--- Data for this task Enclosed Below ---

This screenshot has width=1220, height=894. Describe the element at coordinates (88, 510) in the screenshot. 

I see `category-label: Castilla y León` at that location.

--- End of Enclosed Data for this task ---
--- Data for this task Enclosed Below ---

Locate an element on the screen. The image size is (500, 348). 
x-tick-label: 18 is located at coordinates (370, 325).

--- End of Enclosed Data for this task ---
--- Data for this task Enclosed Below ---

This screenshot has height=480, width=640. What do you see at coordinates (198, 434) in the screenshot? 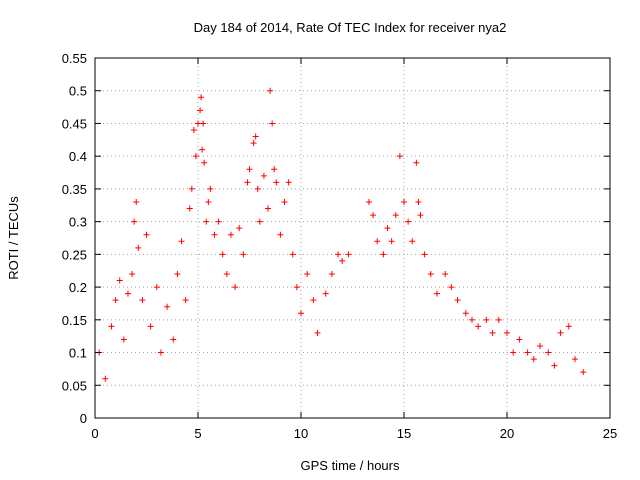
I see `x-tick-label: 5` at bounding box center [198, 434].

--- End of Enclosed Data for this task ---

## Aim of the task
Express the lines as a Markdown table with columns Row and Line, starting at the line that contains "Locate an element" and ending at the line that contains "x-tick-label: 18 is", with blank lines left out.

## Solution below
| Row | Line |
|---|---|
| 1 | Locate an element on the screen. The image size is (500, 348).  |
| 2 | x-tick-label: 18 is located at coordinates (370, 325). |